Kendi kendine övgü edebiyatına dayalı, kendi dünyasına kapalı, politik tarih ezberlemelerine odaklı, dededen kalma yöntemlerle yürütülen bir eğitimin, boyuna küreselleşen bir dünyada, güçlü rüzgarlara dayanıklı, gelişkin bir kimliğin ya da kimlikler toplamının inşasına yol açmadığı açıktır.

Tersine, yaşamın kendisi, böyle bir eğitimin Mc Donalds kültürüne, küresel modalara, hafızasızlığa, yeni tarih eğitim modelini uygulayan ülkelere göre çok daha açık olduğunu, kötümserliği ve ilkel bir egoizmi alabildiğine körüklediğini ortaya koymaktadır. Türkiye'de yabancı ülke vatandaşı olmak isteyenlerin oluşturduğu kuyrukların milyonlarla ifade edilir duruma gelmesi, gençlerin ekonomik kriz karşısında en yaygın seçeneklerinin yurt dışına göç olması, Anadolu'nun binlerce yıldır biriktirdiği kültürel değerlerde görülen erozyon, tarihi mirasın korunmasındaki başarısızlıklar bu seçeneğin aslında bir seçenek olmadığını, yalnızca kof, yaşanan süreçlere dayanaksız bir söylem olduğunu ve bir politik kontrol malzemesi oluşturmayı amaçladığını ortaya koymaktadır.

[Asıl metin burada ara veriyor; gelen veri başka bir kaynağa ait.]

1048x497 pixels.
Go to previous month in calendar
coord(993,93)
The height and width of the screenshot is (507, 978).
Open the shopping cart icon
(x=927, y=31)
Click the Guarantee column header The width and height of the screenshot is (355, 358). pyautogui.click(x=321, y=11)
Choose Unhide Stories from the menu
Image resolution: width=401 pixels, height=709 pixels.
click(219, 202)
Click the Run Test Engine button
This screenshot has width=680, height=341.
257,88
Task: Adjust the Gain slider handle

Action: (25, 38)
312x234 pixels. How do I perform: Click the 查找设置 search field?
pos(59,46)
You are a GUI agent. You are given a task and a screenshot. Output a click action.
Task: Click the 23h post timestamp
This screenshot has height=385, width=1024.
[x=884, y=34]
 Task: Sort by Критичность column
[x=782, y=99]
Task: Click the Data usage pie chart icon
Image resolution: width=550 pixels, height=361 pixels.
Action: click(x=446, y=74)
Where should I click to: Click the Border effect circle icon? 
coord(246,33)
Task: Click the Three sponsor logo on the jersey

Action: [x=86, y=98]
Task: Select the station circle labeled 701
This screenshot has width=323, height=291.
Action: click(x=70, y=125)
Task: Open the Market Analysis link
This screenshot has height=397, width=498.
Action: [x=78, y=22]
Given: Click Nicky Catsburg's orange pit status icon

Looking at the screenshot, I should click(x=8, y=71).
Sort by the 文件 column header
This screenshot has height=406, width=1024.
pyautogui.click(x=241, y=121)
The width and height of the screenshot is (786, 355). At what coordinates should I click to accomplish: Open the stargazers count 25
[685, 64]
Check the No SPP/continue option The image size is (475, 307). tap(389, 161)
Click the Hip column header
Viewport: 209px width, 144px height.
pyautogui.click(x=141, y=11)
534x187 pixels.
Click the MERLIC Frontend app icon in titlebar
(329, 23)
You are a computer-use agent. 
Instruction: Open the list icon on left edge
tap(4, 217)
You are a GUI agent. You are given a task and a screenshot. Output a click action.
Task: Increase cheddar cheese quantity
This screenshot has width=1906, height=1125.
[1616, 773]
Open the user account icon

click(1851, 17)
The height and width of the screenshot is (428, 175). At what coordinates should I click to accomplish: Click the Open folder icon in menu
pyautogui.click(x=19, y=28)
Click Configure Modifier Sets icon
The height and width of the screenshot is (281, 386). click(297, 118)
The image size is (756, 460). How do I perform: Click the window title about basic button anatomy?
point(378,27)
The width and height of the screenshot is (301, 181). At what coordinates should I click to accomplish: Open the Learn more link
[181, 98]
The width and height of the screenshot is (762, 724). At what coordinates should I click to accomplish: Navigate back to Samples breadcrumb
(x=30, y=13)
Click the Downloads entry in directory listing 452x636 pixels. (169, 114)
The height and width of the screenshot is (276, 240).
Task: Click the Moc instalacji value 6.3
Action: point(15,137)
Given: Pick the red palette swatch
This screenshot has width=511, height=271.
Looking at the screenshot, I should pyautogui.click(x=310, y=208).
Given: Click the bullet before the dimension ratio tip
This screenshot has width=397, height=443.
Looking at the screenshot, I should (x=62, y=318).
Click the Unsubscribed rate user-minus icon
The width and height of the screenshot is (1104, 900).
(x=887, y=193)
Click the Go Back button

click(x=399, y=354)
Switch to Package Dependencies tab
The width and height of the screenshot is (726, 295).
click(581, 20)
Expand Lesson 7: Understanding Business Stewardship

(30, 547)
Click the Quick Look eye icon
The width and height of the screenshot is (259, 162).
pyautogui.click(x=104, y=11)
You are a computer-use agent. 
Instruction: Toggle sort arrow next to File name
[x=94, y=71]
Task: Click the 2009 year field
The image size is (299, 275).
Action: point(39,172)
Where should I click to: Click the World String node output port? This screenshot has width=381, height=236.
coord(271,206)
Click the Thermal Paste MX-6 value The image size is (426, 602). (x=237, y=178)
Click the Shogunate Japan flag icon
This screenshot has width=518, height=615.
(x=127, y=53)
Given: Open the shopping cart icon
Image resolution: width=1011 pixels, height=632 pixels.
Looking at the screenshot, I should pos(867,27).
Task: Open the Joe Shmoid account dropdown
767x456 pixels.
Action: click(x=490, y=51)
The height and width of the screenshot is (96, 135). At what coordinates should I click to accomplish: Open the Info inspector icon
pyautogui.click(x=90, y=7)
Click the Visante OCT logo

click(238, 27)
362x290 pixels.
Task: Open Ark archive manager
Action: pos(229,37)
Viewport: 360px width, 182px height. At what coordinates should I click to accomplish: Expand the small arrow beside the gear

Küreselleşmenin ulusal kültür, ulusal dayanışma üzerindeki etkilerini, bunları yoksayarak, ya da kimi övünme sıfatlarını tekrarlayarak, toplumuzdaki değişik kimlikleri reddederek, Anadolu'nun tarihini olabildiğince görmezden gelerek ve bir izolasyon ve yabancı düşmanlığı politikası kurgulayarak göğüslemek olanaklı değildir.

Tarih bilinci, en yaygın kabul gören bir tanımla, geçmişin yorumları, bugünün algılanması ve geleceğe ilişkin beklentiler arasında bağlantı kurabilmek demektir. Ancak bu anlamda tarih bilinci gelişmiş olan birey, kendisini zamanın akışı içinde değerlendirebilir ve kaba çizgileri ile ortak bir kültür mirası ve gelecek kurgusuna sahip olmasının sağladığı davranış belirliliği, benzerliği ve sorumluluğu ile toplum yaşamında aktif, yaratıcı bir biçimde yer alabilir.

Tarih bilincinden değişmek için değil, değişmemek için yararlanmaya çalışan tutucu yaklaşım, modernite öncesinin tarih kavrayışının günümüzde direnişini sürdüren bir kalıntısıdır.

Tarihten bilime dayanan, adil, onurlu, tarihsel ve doğal mirası geliştiren hızlı bir değişim için yararlanılması ve tarih eğitiminin zeki öğrencilerin merakını çeken, keyifli, yaratıcı, kapasite geliştirici bir alan durumuna getirilmesi, uygar ve geleceği kurmaya yönelik bir yaklaşımla olanaklıdır. Boyun eğen "kul"lar ya da politik demogojinin yönlendirmesi altında saldırıya hazır "kalabalık"lar değil, sorumlu yurttaşlar yetiştirilmesi amaçlanıyorsa, tarih eğitiminde yeni bir modele geçilmesi şarttır.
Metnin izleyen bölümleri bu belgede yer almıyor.